__WHAT IS EXPECTED__
Starting at the first entry, print everything through the last exactly.

__EXTRACTED MATERIAL__
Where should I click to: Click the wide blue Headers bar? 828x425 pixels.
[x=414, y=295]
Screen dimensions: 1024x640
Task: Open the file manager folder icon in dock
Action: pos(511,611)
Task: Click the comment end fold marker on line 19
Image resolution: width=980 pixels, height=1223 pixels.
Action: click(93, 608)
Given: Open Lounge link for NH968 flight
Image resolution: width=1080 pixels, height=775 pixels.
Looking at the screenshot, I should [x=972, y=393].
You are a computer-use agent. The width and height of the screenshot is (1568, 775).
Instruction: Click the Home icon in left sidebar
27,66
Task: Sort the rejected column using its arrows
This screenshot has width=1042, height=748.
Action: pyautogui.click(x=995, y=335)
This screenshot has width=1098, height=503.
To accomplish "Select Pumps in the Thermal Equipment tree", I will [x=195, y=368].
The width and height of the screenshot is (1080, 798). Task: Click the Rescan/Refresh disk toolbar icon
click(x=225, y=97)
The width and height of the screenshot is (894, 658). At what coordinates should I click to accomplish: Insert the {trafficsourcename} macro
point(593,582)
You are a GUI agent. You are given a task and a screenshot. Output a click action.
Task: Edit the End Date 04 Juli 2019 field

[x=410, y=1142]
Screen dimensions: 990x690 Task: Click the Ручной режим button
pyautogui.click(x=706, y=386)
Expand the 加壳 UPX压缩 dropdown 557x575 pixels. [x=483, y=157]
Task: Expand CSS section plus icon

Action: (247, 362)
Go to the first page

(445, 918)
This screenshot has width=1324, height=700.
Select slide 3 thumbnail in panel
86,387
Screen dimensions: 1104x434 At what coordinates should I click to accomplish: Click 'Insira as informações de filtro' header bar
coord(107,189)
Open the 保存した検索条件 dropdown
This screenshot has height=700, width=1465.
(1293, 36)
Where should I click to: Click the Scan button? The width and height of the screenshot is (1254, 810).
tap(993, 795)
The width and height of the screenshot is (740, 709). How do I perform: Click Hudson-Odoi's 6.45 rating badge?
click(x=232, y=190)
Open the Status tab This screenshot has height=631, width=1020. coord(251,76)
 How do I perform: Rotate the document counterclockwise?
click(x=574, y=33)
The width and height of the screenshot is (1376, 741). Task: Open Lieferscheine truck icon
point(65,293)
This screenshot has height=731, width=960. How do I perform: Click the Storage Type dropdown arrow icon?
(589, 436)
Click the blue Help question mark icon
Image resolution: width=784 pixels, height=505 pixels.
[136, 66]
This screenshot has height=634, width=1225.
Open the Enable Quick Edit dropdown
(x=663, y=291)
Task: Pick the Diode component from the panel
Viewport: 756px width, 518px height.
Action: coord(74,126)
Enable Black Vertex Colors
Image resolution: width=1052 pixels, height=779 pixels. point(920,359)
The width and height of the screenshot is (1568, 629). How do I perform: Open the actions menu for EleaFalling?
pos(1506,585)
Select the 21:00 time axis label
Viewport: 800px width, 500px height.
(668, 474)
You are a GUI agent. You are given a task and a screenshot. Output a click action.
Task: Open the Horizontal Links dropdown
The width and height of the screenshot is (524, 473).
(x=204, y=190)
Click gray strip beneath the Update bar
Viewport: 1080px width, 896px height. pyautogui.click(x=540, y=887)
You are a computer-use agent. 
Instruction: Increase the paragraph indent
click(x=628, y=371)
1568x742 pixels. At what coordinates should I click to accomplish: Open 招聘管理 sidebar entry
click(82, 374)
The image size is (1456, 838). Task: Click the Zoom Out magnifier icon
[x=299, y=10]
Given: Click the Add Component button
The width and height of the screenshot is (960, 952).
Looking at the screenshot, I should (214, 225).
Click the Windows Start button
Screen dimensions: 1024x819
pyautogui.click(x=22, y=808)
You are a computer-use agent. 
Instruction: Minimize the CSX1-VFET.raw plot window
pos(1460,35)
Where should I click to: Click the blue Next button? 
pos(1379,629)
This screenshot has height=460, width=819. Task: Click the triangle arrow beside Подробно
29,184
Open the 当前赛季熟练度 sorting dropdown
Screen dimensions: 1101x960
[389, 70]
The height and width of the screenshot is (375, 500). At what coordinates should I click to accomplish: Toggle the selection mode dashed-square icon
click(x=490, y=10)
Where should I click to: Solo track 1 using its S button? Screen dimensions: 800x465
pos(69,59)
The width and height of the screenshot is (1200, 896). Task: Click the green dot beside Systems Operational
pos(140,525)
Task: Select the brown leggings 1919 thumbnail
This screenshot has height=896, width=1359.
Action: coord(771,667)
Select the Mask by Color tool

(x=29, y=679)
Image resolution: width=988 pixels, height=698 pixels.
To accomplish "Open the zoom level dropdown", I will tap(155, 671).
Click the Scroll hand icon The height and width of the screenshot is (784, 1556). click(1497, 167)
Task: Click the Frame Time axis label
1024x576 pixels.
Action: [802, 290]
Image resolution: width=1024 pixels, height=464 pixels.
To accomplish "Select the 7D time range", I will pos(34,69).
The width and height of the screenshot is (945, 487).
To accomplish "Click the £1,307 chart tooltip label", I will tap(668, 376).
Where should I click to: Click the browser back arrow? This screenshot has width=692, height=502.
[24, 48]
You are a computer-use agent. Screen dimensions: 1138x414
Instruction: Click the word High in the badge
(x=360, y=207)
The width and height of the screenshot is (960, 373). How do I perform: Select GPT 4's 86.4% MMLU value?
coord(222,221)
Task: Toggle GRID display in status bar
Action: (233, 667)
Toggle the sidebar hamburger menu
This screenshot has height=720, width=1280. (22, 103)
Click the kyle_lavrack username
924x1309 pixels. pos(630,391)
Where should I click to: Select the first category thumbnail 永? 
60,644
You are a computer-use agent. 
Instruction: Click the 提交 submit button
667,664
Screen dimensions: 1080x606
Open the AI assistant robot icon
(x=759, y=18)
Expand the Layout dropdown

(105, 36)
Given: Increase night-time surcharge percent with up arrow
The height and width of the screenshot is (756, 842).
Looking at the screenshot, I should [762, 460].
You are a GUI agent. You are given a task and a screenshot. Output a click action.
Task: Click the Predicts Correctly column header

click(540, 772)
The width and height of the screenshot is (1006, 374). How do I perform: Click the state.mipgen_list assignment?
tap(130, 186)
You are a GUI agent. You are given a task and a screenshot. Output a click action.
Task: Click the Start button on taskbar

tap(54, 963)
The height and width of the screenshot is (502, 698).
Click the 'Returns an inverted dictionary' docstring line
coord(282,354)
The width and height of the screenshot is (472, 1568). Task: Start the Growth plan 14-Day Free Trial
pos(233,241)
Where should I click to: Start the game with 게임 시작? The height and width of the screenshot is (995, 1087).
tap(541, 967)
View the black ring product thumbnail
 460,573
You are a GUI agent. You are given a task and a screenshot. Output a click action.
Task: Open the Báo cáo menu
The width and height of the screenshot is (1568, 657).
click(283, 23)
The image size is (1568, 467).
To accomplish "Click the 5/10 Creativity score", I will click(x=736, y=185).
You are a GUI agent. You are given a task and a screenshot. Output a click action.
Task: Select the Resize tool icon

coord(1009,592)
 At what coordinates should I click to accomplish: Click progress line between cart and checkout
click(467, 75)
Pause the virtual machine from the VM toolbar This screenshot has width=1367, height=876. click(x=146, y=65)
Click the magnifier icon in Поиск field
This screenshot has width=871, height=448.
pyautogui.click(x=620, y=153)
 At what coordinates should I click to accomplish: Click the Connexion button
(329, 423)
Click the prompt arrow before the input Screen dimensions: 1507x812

__SOLUTION BELOW__
Where should I click to: Click the wide blue Headers bar? 828x425 pixels.
[x=414, y=295]
Screen dimensions: 1024x640
Task: Open the file manager folder icon in dock
Action: pos(511,611)
Task: Click the comment end fold marker on line 19
Image resolution: width=980 pixels, height=1223 pixels.
Action: click(93, 608)
Given: Open Lounge link for NH968 flight
Image resolution: width=1080 pixels, height=775 pixels.
Looking at the screenshot, I should [x=972, y=393].
You are a computer-use agent. The width and height of the screenshot is (1568, 775).
Instruction: Click the Home icon in left sidebar
27,66
Task: Sort the rejected column using its arrows
This screenshot has width=1042, height=748.
Action: pyautogui.click(x=995, y=335)
This screenshot has width=1098, height=503.
To accomplish "Select Pumps in the Thermal Equipment tree", I will [x=195, y=368].
The width and height of the screenshot is (1080, 798). Task: Click the Rescan/Refresh disk toolbar icon
click(x=225, y=97)
The width and height of the screenshot is (894, 658). At what coordinates should I click to accomplish: Insert the {trafficsourcename} macro
point(593,582)
You are a GUI agent. You are given a task and a screenshot. Output a click action.
Task: Edit the End Date 04 Juli 2019 field

[x=410, y=1142]
Screen dimensions: 990x690 Task: Click the Ручной режим button
pyautogui.click(x=706, y=386)
Expand the 加壳 UPX压缩 dropdown 557x575 pixels. [x=483, y=157]
Task: Expand CSS section plus icon

Action: (247, 362)
Go to the first page

(445, 918)
This screenshot has width=1324, height=700.
Select slide 3 thumbnail in panel
86,387
Screen dimensions: 1104x434 At what coordinates should I click to accomplish: Click 'Insira as informações de filtro' header bar
coord(107,189)
Open the 保存した検索条件 dropdown
This screenshot has height=700, width=1465.
(1293, 36)
Where should I click to: Click the Scan button? The width and height of the screenshot is (1254, 810).
tap(993, 795)
The width and height of the screenshot is (740, 709). How do I perform: Click Hudson-Odoi's 6.45 rating badge?
click(x=232, y=190)
Open the Status tab This screenshot has height=631, width=1020. coord(251,76)
 How do I perform: Rotate the document counterclockwise?
click(x=574, y=33)
The width and height of the screenshot is (1376, 741). Task: Open Lieferscheine truck icon
point(65,293)
This screenshot has height=731, width=960. How do I perform: Click the Storage Type dropdown arrow icon?
(589, 436)
Click the blue Help question mark icon
Image resolution: width=784 pixels, height=505 pixels.
[136, 66]
This screenshot has height=634, width=1225.
Open the Enable Quick Edit dropdown
(x=663, y=291)
Task: Pick the Diode component from the panel
Viewport: 756px width, 518px height.
Action: coord(74,126)
Enable Black Vertex Colors
Image resolution: width=1052 pixels, height=779 pixels. point(920,359)
The width and height of the screenshot is (1568, 629). How do I perform: Open the actions menu for EleaFalling?
pos(1506,585)
Select the 21:00 time axis label
Viewport: 800px width, 500px height.
(668, 474)
You are a GUI agent. You are given a task and a screenshot. Output a click action.
Task: Open the Horizontal Links dropdown
The width and height of the screenshot is (524, 473).
(x=204, y=190)
Click gray strip beneath the Update bar
Viewport: 1080px width, 896px height. pyautogui.click(x=540, y=887)
You are a computer-use agent. 
Instruction: Increase the paragraph indent
click(x=628, y=371)
1568x742 pixels. At what coordinates should I click to accomplish: Open 招聘管理 sidebar entry
click(82, 374)
The image size is (1456, 838). Task: Click the Zoom Out magnifier icon
[x=299, y=10]
Given: Click the Add Component button
The width and height of the screenshot is (960, 952).
Looking at the screenshot, I should (214, 225).
Click the Windows Start button
Screen dimensions: 1024x819
pyautogui.click(x=22, y=808)
You are a computer-use agent. 
Instruction: Minimize the CSX1-VFET.raw plot window
pos(1460,35)
Where should I click to: Click the blue Next button? 
pos(1379,629)
This screenshot has height=460, width=819. Task: Click the triangle arrow beside Подробно
29,184
Open the 当前赛季熟练度 sorting dropdown
Screen dimensions: 1101x960
[389, 70]
The height and width of the screenshot is (375, 500). At what coordinates should I click to accomplish: Toggle the selection mode dashed-square icon
click(x=490, y=10)
Where should I click to: Solo track 1 using its S button? Screen dimensions: 800x465
pos(69,59)
The width and height of the screenshot is (1200, 896). Task: Click the green dot beside Systems Operational
pos(140,525)
Task: Select the brown leggings 1919 thumbnail
This screenshot has height=896, width=1359.
Action: coord(771,667)
Select the Mask by Color tool

(x=29, y=679)
Image resolution: width=988 pixels, height=698 pixels.
To accomplish "Open the zoom level dropdown", I will tap(155, 671).
Click the Scroll hand icon The height and width of the screenshot is (784, 1556). click(1497, 167)
Task: Click the Frame Time axis label
1024x576 pixels.
Action: [802, 290]
Image resolution: width=1024 pixels, height=464 pixels.
To accomplish "Select the 7D time range", I will pos(34,69).
The width and height of the screenshot is (945, 487).
To accomplish "Click the £1,307 chart tooltip label", I will tap(668, 376).
Where should I click to: Click the browser back arrow? This screenshot has width=692, height=502.
[24, 48]
You are a computer-use agent. Screen dimensions: 1138x414
Instruction: Click the word High in the badge
(x=360, y=207)
The width and height of the screenshot is (960, 373). How do I perform: Select GPT 4's 86.4% MMLU value?
coord(222,221)
Task: Toggle GRID display in status bar
Action: (233, 667)
Toggle the sidebar hamburger menu
This screenshot has height=720, width=1280. (22, 103)
Click the kyle_lavrack username
924x1309 pixels. pos(630,391)
Where should I click to: Select the first category thumbnail 永? 
60,644
You are a computer-use agent. 
Instruction: Click the 提交 submit button
667,664
Screen dimensions: 1080x606
Open the AI assistant robot icon
(x=759, y=18)
Expand the Layout dropdown

(105, 36)
Given: Increase night-time surcharge percent with up arrow
The height and width of the screenshot is (756, 842).
Looking at the screenshot, I should [762, 460].
You are a GUI agent. You are given a task and a screenshot. Output a click action.
Task: Click the Predicts Correctly column header

click(540, 772)
The width and height of the screenshot is (1006, 374). How do I perform: Click the state.mipgen_list assignment?
tap(130, 186)
You are a GUI agent. You are given a task and a screenshot. Output a click action.
Task: Click the Start button on taskbar

tap(54, 963)
The height and width of the screenshot is (502, 698).
Click the 'Returns an inverted dictionary' docstring line
coord(282,354)
The width and height of the screenshot is (472, 1568). Task: Start the Growth plan 14-Day Free Trial
pos(233,241)
Where should I click to: Start the game with 게임 시작? The height and width of the screenshot is (995, 1087).
tap(541, 967)
View the black ring product thumbnail
 460,573
You are a GUI agent. You are given a task and a screenshot. Output a click action.
Task: Open the Báo cáo menu
The width and height of the screenshot is (1568, 657).
click(283, 23)
The image size is (1568, 467).
To accomplish "Click the 5/10 Creativity score", I will click(x=736, y=185).
You are a GUI agent. You are given a task and a screenshot. Output a click action.
Task: Select the Resize tool icon

coord(1009,592)
 At what coordinates should I click to accomplish: Click progress line between cart and checkout
click(467, 75)
Pause the virtual machine from the VM toolbar This screenshot has width=1367, height=876. click(x=146, y=65)
Click the magnifier icon in Поиск field
This screenshot has width=871, height=448.
pyautogui.click(x=620, y=153)
 At what coordinates should I click to accomplish: Click the Connexion button
(329, 423)
Click the prompt arrow before the input Screen dimensions: 1507x812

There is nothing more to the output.